IT departments need to make web application resiliency a priority, and DNS plays an important part in that.
Web applications and sites are often the first touch point between companies and potential customers. If they’re down or slow, it can mean lost business. As such, it’s not enough to have just one DNS system, because that represents a single point of failure. With the evolving threat landscape, a multiple DNS approach is paramount.
Matt Torrisi, a senior solutions engineer at Oracle Dyn, gave an in-depth presentation on web application resiliency and multi-platform DNS at the O’Reilly Velocity Conference in San Jose, Calif. and taught an online training course on the topic.
In this Q&A, Torrisi discusses the importance of resilient applications and the pros and cons of having multiple DNS platforms.
Why is web application resiliency so important today?

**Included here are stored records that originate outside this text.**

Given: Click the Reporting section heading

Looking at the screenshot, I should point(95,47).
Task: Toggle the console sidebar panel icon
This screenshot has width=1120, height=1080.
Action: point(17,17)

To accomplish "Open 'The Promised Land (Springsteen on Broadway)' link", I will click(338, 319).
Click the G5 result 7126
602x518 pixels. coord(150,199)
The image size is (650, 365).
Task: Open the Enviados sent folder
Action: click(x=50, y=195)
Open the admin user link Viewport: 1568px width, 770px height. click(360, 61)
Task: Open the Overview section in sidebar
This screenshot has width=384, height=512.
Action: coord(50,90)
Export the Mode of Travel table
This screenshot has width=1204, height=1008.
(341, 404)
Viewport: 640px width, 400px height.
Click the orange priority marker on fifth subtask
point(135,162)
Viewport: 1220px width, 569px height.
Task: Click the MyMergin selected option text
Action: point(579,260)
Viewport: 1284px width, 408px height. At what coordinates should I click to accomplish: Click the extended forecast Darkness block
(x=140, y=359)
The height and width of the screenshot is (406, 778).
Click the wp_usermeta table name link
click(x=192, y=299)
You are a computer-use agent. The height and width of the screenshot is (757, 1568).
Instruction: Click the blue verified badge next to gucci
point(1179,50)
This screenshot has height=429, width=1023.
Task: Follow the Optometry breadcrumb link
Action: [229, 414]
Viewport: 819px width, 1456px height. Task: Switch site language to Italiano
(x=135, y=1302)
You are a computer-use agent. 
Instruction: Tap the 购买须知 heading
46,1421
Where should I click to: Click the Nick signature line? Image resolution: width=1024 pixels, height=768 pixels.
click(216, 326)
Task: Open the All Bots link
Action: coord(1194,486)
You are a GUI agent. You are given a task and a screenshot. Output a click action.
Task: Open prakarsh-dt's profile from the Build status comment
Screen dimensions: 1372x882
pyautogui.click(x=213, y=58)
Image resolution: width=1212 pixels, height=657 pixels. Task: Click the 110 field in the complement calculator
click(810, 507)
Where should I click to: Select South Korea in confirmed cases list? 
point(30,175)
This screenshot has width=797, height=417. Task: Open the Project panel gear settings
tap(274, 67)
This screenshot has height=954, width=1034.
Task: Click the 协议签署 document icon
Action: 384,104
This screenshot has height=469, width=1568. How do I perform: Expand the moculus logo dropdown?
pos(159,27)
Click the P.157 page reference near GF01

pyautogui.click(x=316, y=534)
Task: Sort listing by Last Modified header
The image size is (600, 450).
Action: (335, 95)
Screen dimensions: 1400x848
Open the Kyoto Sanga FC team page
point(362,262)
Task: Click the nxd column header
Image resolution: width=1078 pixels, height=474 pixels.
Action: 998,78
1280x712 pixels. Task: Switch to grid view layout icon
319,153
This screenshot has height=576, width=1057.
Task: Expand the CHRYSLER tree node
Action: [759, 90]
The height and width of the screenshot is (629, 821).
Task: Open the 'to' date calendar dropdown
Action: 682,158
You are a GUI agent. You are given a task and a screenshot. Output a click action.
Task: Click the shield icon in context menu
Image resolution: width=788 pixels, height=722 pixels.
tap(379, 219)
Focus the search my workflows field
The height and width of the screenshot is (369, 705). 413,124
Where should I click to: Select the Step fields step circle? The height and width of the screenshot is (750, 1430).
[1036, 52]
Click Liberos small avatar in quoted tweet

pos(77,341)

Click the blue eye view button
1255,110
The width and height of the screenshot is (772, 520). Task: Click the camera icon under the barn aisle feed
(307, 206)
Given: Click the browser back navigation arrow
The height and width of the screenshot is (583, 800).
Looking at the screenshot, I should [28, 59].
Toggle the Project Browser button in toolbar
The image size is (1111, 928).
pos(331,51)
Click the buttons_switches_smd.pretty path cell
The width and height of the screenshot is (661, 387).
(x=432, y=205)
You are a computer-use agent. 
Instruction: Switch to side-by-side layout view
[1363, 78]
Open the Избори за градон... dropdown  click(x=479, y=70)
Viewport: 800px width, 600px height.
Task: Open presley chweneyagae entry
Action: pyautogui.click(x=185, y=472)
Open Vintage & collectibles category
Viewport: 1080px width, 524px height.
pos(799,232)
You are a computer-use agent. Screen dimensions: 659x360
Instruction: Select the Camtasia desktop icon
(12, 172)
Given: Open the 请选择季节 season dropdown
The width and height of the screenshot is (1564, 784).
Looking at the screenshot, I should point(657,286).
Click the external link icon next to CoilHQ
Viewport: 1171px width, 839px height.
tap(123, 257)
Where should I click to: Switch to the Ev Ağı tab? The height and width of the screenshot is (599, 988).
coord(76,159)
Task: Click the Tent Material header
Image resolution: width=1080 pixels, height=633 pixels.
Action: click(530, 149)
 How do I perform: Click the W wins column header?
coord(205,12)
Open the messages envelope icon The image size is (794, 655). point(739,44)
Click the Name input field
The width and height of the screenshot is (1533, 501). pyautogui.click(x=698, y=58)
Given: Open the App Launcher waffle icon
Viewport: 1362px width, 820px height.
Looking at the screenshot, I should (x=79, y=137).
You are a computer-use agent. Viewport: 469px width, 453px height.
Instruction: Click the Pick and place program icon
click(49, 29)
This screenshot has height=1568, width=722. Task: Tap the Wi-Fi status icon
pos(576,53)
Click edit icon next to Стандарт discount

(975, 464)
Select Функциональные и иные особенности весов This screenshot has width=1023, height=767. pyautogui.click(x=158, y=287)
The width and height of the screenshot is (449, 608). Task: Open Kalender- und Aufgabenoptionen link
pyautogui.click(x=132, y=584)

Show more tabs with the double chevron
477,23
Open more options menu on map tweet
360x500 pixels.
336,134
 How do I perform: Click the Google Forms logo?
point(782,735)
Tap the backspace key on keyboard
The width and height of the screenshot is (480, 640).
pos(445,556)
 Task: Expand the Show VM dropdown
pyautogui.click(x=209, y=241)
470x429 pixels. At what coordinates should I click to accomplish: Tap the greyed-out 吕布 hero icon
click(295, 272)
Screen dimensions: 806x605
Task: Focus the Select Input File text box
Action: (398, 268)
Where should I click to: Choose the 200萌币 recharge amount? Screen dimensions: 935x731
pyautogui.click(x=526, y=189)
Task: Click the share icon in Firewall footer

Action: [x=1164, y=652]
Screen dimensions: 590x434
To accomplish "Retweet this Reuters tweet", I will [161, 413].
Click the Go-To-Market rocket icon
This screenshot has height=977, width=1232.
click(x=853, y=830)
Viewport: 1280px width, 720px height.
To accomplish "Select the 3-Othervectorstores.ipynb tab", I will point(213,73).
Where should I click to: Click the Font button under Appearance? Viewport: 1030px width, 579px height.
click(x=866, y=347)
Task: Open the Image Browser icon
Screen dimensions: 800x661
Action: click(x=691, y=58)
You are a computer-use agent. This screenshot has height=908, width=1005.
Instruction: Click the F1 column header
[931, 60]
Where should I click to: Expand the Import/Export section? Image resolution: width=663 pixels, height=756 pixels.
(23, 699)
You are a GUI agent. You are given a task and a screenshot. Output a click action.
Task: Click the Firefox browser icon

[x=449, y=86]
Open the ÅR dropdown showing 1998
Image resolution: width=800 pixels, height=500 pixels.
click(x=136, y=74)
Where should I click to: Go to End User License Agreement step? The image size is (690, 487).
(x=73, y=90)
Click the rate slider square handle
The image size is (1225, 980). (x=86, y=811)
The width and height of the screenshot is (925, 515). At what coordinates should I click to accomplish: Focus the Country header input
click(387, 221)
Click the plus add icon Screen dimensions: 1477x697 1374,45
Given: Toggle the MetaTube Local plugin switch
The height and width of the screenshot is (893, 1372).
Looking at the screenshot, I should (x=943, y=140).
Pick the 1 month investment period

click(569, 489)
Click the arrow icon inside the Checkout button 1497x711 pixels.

Time and money. If you have an application and you’re running a business, you have a vested interest in staying online to perform whatever it is your organization is doing.
We would build an N+1 configuration for anything. We have multiple servers, multiple load balancers, multiple transit, multiple hosting. We’re so used to having multiple anything. But for whatever reason, we as an industry have settled on having just one DNS provider. That needs to change.
How can having multiple DNS platforms improve web application resiliency?
DNS is the first connection whenever someone is trying to connect to your brand – trying to go to your website, using API resources on your back end, whatever it is that you do. DNS lookups are what allow users to connect to your servers. If you don’t have resiliency in that, you don’t have resiliency in anything. It’s a core, fundamental pillar, but it’s something that’s been overlooked by a large majority of the population.
What are some other benefits of having multiple DNS platforms?
There’s a little bit of a performance boost. Different operators have different connections to local providers.
Suppose you’re a Swedish company and you operate primarily out of Scandinavia. You might have a really good presence in Scandinavia with multiple locations, and maybe one or two around the world, if that. We’re a global network, so we’re going to give you greater access to the Americas, APAC, the rest of Europe. If you have users in those other markets, in a multiple DNS format, they’re going to get to the fastest location.
The flip side of that is, if you operate in a space, you might actually have better connectivity if you have really tight connections to some of the major ISPs in, say, Scandinavia. And that’s OK. If you have a bad day, we’re there, and if we have a bad day, you’re there.
Are there any drawbacks to this approach?
You have to pay for two. And there is sometimes complexity. If you have multiple DNS providers, you tend to go down to the lowest common denominator. If you have one provider that doesn’t do traffic steering and two that do, you can’t put the same host on all three. You can put different material on each, and there are ways to manage that, but fundamentally, if you want to have a host across multiple providers, they need to have the same DNS behavior.
But this complexity is greatly outweighed by the need for resiliency.